▶ [Aim of the task]:
In the records below, find the line that contains "is (621, 363)." and the line that contains "Task: Click the Pay with Zip label". Set down exactly those lines and every line between them, and nothing more.

▶ [Exercise data]:
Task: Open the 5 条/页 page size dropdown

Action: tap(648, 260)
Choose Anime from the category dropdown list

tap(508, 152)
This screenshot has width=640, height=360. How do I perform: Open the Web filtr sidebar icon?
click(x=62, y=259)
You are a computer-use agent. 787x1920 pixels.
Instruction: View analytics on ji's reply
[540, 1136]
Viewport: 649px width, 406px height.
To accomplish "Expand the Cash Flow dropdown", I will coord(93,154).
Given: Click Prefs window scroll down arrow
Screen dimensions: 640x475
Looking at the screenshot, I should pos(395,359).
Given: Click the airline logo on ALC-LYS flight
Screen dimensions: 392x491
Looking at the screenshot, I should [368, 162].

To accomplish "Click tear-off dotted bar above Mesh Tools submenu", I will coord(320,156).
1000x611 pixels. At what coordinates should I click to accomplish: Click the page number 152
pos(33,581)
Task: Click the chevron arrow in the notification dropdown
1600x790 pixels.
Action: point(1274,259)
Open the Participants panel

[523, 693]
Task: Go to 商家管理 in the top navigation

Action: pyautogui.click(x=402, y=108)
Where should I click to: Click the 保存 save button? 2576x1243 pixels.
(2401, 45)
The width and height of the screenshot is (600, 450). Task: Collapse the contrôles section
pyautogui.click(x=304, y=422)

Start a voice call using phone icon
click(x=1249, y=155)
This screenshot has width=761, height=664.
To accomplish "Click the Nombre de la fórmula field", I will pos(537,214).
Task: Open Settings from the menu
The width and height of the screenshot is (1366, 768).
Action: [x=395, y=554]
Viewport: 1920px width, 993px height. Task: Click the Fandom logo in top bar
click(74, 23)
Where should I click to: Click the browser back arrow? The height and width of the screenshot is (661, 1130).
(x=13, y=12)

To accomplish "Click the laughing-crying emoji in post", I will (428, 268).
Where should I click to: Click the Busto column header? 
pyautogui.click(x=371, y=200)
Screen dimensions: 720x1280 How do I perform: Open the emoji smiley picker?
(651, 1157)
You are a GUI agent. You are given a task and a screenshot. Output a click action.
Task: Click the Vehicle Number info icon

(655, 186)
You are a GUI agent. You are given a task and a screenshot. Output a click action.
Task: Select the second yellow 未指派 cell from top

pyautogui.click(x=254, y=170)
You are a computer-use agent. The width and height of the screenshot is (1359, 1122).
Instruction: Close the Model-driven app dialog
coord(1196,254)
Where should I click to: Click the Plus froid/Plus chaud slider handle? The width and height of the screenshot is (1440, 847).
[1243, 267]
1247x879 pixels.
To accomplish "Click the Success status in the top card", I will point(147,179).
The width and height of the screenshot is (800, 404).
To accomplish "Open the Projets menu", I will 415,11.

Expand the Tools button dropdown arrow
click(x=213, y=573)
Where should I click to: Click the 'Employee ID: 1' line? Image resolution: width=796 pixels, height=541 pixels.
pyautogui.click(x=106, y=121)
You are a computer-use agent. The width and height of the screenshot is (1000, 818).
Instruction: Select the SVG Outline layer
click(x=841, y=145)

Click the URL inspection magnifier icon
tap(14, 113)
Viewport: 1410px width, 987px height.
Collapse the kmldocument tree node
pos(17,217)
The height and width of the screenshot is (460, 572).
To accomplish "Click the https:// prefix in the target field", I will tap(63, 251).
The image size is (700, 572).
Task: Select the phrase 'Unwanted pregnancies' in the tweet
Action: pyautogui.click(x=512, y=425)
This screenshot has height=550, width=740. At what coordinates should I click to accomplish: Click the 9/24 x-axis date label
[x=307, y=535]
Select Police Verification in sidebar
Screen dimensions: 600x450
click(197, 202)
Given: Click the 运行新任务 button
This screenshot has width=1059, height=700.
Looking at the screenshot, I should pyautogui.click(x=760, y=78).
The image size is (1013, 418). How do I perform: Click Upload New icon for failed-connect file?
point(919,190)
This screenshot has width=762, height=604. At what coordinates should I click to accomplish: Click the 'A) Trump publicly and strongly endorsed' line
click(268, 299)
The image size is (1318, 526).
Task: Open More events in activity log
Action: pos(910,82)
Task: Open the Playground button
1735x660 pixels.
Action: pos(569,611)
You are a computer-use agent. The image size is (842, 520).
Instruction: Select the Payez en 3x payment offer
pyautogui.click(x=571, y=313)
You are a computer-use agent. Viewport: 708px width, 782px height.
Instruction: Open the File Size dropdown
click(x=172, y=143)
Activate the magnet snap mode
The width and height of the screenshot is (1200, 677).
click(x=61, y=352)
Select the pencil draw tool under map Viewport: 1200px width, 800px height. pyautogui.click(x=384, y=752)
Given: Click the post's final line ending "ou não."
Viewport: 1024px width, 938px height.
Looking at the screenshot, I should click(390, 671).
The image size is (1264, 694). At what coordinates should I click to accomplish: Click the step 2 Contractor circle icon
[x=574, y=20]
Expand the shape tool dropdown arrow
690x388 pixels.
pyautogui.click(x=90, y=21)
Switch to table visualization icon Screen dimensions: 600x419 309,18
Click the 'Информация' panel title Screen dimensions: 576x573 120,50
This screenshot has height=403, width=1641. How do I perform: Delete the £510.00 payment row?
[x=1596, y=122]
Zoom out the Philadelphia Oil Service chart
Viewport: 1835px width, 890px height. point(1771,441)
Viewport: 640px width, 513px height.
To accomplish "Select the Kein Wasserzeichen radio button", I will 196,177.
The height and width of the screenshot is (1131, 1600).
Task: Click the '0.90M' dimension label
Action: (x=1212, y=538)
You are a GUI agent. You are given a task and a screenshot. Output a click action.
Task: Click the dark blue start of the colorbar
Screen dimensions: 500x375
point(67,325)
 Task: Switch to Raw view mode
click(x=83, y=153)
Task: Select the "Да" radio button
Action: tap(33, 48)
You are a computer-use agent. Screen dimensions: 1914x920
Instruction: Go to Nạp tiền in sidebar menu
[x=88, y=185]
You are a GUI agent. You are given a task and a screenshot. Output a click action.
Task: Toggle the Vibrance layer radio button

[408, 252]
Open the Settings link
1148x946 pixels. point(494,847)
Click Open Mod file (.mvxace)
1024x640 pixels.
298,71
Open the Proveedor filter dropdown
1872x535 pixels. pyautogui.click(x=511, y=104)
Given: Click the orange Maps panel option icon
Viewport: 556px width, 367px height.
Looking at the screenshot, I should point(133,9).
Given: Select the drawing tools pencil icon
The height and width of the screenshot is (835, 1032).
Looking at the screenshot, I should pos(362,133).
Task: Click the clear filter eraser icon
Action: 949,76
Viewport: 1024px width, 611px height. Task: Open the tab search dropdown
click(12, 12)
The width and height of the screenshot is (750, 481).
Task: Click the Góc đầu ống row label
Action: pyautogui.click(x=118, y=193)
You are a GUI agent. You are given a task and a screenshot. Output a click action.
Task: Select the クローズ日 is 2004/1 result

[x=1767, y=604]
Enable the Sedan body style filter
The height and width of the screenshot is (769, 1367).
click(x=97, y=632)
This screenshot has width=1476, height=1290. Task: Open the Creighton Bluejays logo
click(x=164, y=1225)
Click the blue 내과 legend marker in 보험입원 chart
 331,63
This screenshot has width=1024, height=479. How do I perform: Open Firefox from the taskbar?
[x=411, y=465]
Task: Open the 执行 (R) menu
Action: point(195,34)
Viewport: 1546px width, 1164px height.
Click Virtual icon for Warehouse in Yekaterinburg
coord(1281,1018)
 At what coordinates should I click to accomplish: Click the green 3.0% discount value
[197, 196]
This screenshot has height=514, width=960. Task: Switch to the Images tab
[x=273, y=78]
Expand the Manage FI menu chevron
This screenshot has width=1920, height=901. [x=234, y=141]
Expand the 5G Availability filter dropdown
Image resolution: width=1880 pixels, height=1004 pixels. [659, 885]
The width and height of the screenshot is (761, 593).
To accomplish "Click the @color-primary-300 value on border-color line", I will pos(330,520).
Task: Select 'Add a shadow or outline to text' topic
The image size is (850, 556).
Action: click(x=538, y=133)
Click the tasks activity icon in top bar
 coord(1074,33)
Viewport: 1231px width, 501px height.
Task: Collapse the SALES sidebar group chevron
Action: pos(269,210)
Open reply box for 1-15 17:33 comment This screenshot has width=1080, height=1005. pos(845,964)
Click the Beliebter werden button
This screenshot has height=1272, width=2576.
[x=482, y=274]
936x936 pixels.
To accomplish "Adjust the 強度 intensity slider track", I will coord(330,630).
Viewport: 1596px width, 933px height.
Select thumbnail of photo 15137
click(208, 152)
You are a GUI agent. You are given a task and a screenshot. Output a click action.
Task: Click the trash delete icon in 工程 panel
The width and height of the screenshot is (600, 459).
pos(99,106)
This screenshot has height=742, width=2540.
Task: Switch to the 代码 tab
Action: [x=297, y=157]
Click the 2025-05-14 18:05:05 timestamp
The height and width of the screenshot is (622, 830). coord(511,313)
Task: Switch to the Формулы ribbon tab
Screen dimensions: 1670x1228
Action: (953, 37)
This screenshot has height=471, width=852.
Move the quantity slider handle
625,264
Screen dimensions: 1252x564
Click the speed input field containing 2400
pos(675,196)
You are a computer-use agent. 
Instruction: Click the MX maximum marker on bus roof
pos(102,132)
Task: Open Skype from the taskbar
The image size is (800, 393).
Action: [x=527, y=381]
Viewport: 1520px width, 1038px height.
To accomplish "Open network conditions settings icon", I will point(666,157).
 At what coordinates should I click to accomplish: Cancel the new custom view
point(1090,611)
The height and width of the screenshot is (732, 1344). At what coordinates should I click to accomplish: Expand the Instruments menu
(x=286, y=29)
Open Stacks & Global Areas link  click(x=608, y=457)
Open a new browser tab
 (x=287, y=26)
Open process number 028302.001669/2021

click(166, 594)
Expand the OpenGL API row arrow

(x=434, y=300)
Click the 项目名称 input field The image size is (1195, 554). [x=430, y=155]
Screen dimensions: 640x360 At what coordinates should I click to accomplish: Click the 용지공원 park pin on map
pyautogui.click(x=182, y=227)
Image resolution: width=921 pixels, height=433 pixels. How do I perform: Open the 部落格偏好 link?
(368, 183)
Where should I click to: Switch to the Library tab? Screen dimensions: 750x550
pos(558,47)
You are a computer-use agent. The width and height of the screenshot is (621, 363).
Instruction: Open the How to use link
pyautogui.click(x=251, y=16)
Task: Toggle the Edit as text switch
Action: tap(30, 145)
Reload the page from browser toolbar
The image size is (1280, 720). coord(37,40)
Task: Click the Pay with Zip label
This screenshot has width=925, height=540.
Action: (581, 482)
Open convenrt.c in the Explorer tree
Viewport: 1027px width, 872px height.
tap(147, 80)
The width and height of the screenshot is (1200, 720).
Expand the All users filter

▶ [Answer section]:
You are a computer-use agent. The width and height of the screenshot is (621, 363).
Instruction: Open the How to use link
pyautogui.click(x=251, y=16)
Task: Toggle the Edit as text switch
Action: tap(30, 145)
Reload the page from browser toolbar
The image size is (1280, 720). coord(37,40)
Task: Click the Pay with Zip label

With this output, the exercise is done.